***** RECORDS SHOWN *****

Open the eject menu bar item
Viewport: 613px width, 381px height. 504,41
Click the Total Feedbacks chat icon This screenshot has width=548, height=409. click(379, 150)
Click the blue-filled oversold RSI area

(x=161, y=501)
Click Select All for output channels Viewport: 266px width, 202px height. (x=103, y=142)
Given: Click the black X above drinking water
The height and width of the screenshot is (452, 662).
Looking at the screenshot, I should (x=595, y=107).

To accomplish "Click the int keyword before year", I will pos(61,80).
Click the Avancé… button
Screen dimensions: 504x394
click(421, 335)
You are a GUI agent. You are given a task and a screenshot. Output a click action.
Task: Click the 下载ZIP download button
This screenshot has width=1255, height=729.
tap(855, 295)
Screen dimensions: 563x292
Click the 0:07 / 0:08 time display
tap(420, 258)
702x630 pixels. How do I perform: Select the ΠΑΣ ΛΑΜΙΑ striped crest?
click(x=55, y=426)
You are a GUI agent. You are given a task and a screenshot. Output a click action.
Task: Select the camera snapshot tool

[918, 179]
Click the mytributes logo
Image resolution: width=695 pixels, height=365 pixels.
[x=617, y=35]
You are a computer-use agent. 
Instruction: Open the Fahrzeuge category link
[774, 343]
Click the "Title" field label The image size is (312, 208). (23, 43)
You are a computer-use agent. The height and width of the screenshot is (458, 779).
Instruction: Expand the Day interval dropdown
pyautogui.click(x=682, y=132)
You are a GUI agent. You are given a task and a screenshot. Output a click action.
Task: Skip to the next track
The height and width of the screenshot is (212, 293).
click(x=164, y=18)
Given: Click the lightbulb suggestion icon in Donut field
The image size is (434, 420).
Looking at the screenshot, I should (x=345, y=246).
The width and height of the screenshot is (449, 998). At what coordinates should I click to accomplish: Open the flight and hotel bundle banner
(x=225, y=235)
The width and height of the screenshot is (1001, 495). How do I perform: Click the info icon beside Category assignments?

*****

--- YOUR OBJECTIVE ---
Look above for the line holding "Task: Click the 下载ZIP download button", then set down exactly that line and every line after it up to and including the line holding "208). (23, 43)", with nothing else.

--- ANSWER TO THIS TASK ---
Task: Click the 下载ZIP download button
This screenshot has width=1255, height=729.
tap(855, 295)
Screen dimensions: 563x292
Click the 0:07 / 0:08 time display
tap(420, 258)
702x630 pixels. How do I perform: Select the ΠΑΣ ΛΑΜΙΑ striped crest?
click(x=55, y=426)
You are a GUI agent. You are given a task and a screenshot. Output a click action.
Task: Select the camera snapshot tool

[918, 179]
Click the mytributes logo
Image resolution: width=695 pixels, height=365 pixels.
[x=617, y=35]
You are a computer-use agent. 
Instruction: Open the Fahrzeuge category link
[774, 343]
Click the "Title" field label The image size is (312, 208). (23, 43)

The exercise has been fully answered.